I was gifted this mini bike. The vin number is L00S75, which was used twice in either 1954 or 1956. Unfortunately I was hit by a car while riding it and want to restore it. I'm trying to find forks for it. Possibly even the frame.
Any help is appreciated.


----------



## Freqman1 (Jun 13, 2018)

Might want to try the old mini bike forum. Frame looks awful light to me? V/r Shawn


----------



## rhenning (Jun 13, 2018)

I suspect it is at least 1960s when the name mini bike appeared and it seems to made of many bicycle parts so it might be a home built.  That style of Briggs engine didn't appear until the about 1960 also.The pictures are of my Lil Indian one of the first is not the first companies to use use the name mini bike and they started in 1962.  Mine is about a 1969 and is a repowered clone bike. Roger


----------



## Chokyi (Jun 13, 2018)

rhenning said:


> I suspect it is at least 1960s when the name mini bike appeared and it seems to made of many bicycle parts so it might be a home built.  That style of Briggs engine didn't appear until the about 1960 also.  Roger



Thanks.
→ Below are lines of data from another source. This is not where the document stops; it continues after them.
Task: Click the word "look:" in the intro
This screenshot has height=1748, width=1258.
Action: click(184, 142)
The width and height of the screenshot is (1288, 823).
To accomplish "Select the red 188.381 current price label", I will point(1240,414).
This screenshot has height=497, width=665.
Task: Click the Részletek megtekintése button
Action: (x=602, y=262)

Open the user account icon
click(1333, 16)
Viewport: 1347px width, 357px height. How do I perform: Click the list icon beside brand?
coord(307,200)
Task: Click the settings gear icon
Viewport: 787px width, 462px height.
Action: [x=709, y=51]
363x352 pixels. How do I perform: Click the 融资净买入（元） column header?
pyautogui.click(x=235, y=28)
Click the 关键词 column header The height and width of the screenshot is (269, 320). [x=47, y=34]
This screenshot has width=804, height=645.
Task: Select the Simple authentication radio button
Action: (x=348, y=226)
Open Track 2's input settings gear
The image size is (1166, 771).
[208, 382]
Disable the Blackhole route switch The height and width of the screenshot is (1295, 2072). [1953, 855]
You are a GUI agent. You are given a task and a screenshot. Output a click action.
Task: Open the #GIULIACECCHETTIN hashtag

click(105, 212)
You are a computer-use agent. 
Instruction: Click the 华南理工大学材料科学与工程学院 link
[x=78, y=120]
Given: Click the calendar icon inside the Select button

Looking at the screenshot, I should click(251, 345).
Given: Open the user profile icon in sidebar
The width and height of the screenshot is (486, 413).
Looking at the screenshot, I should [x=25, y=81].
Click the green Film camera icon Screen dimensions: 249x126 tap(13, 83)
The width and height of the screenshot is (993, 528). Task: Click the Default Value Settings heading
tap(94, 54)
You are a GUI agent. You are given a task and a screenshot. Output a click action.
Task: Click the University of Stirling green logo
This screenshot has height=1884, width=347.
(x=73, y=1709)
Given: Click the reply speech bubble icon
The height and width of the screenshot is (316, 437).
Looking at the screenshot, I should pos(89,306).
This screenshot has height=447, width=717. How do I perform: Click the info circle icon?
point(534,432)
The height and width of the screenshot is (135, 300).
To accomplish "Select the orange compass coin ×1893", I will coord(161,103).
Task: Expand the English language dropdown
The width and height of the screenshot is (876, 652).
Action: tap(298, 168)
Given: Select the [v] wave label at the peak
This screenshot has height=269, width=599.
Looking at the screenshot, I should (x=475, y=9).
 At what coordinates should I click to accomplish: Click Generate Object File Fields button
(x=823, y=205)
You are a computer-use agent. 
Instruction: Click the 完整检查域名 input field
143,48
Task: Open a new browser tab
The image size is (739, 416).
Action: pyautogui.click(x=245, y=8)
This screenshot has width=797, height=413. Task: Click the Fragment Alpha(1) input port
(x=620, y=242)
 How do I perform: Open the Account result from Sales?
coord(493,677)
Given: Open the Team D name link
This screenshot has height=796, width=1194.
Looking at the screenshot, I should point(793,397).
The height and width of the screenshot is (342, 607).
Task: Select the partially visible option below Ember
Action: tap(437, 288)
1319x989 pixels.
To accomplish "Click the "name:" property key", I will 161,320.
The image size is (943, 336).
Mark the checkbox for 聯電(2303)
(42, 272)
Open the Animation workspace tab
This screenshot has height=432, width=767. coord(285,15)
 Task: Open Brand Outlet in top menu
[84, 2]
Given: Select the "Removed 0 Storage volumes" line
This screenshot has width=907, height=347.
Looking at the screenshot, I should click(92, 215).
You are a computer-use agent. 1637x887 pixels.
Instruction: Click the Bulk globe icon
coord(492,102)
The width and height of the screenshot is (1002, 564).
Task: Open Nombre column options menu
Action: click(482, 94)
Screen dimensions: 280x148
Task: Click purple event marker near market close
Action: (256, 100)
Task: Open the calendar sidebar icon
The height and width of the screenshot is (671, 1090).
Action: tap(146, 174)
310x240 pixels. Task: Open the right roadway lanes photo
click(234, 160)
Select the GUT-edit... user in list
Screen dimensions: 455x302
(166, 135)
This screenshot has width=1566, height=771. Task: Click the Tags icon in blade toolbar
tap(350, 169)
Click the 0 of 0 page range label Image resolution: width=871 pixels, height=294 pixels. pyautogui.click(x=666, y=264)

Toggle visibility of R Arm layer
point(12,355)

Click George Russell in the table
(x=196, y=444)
The more I research I have found that the frame is from either a 54 or 56. The handlebars appear to be from the 60s. The vechile was registered as a motorcycle in 1970. It is a mishmash of quite a few. Even the rear wheel was homemade.


----------



## GTs58 (Jun 13, 2018)

Well................................ Schwinncruisers.com says it's a Schwinn, but that serial number you posted is* not* a Schwinn number so your estimated year is not accurate. (L00S75) Frame definitely looks like a Schwinn at the rear stays and dropout but the front fork is not. That's a pretty rad homemade minibike. The bike frame was modified and pieced in so maybe repairing the existing would be a better option. The front fork can easily be replaced and definitely replace that stem at the same time.  

*Congrats! *Your bike is an original Chicago Schwinn.
Unfortunately the serial number you entered was used twice by Schwinn meaning there are two possible dates for your bike...

*Built: 01/15 to 01/19 of 1954 or... 

Built: 07/18 to 07/31 of 1956.*


----------



## bricycle (Jun 15, 2018)

think it is a well done home brew....


----------